● Document extract:
········

Graduate Teaching Assistants (GTAs, more commonly referred to as TAs) are essential members of the University's instructional community, providing an invaluable service by their teaching and interactions with undergraduate students. They also enhance the influence of the faculty and provide undergraduates with regular, personalized instruction. Teaching experience is an important asset for graduate students entering the job market.
TAs in the Department of Geological Sciences fulfill two primary roles, laboratory assistants and lecture assistants. Laboratory assistants teach introductory and upper-level laboratories. Lecture assistants are assigned to work with a professor who is teaching a large lecture class. Some graduate students may be assigned as instructional assistants who provide instructional support to the department and to faculty outside of regular classroom teaching
Duties of the Laboratory Teaching Assistant (TA) for introductory labs generally include short lectures to introduce lab assignments, grading exams and lab assignments, holding office hours, and supervising individual lab sections. Laboratory assistants for upper-level labs are supervised by the professor teaching the lecture section associated with the lab. Each lab is different, and training and supervision are handled by the professor in charge of the class.
Duties of the Lecture Assistant (LA) vary depending on the particular class, but they may include any of the following: attending lecture, taking attendance, photocopying, pulling & refiling slides and teaching samples, setting up audio visual equipment, helping the professor write and grade assignments and exams, giving occasional lectures, proctoring exams, holding office hours, and assisting the professor with other teaching responsibilities as needed.

········

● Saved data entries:
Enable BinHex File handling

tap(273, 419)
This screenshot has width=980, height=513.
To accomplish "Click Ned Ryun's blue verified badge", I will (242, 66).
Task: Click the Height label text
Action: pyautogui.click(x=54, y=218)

········

● Challenge: In the passage about teaching assistants, who supervises laboratory assistants for upper-level labs?

● Reply to the exercise: The professor teaching the lecture section associated with the lab supervises them.